NewOilandOEMoilfilter.jpg New Oil and OEM oil filter
Recently my little lawn mower battery took a crap on me and it oozed out a bunch of battery juice. It hasn't been able to keep a charge for more than a day. I tried to start it up and it cranked a few times before the voltage plummeted. It was to the point where the main relay was clicking like crazy and my volts gauge showed less than 8 volts. I thought no big deal, I've had this battery for two years and have been charging it with more amps than it was meant to handle. Since I wasn't able to get it to start, I pushed my car into my work area.
I was working on my car yesterday making the card board template for my battery tray and catch can. I noticed that my dip stick was sticking out a bit as if I hadn't pushed it down enough. I look under my car and there was a small puddle oil under right under the oil pan drain. A good size, at least six inches in diameter. Keep in mind I rolled my car into where it is now and it only sat for a day. I did not try to start it while it's been in the back. But my engine developed enough crank case pressure just sitting there to push out the dipstick and to push oil out of the drain bung. My engine is rather clean and I could not find anywhere else where oil could have leaked from.

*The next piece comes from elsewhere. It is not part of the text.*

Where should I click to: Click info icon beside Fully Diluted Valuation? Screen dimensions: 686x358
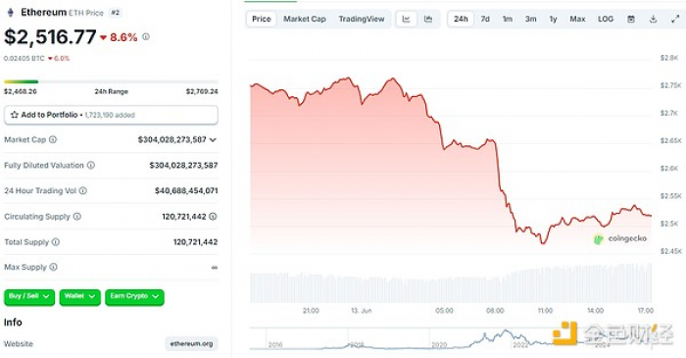[x=91, y=165]
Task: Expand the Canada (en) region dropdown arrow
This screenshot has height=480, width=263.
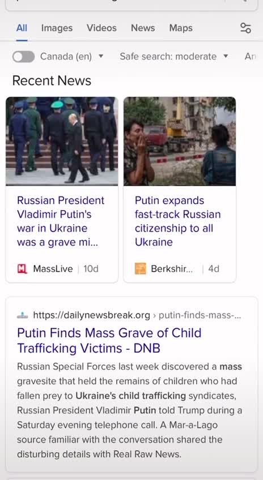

The last time I drove my car was when I did a first through four gear pull. I did check my motor after that pull and there was no leaks, no excessive crank case pressure, no smoke out of the exhaust or crank case breathers, and the ECT was only 186* during and after the pull. My catch can has a little oil in it and it the line going to the back of the block. 

I drained all of my oil out. It was a bit dirty but there was no shavings, coolant or debris in the oil. Once I get another battery I'm going to do a compression test. My spark plugs look great, no detonation, no pitting, no debris. 

I realize that either the head gasket, pistons or rings will cause this kind of crankcase pressure. So far I have nothing to lead me to that being the case. My engine never misfires and wasn't running bad at all. I've read many "p29 broken ring land" threads in the last few days. My engine didn't have any of the problems that other D series forums have had. In fact I have ran only one set of plugs, a set of R5671A-9. I pulled the plugs today. A little rich but other wise not bad at all for having 6500 miles on them. 
IMG_03431.jpg  
I should have mentioned that this has happened once in the past where the oil breather box puked out some oil. It was a similar situation with low battery voltages and me cranking on it. Funny, the lawn mower battery has enough CCA to crank the engine over but it doesn't have enough umph to power the ignition system and fuel pump. The engine will crank and crank but won't start. In those situations is when my motor pukes oil. 
I would have thought that all of the excess crank case pressure would have gone into my catch can. But there was only a little oil inside and a small amount residing in the tube (I used a clear braided hose). I can see light through my catch can's filter so I don't think the filter is clogged. My valve cover vent is open, not connected to anything. There isn't any oil all over my throttle body or intake manifold. Plus my motor only leaked this oil after I pushed it 30 feet from where it was. I checked the spot where I had my car last running and there is no oil deposit on the ground.   

Tomorrow I am going to buy a new battery so I can do a compression test. Hopefully the compression test will come out the way I want it to. Updates soon.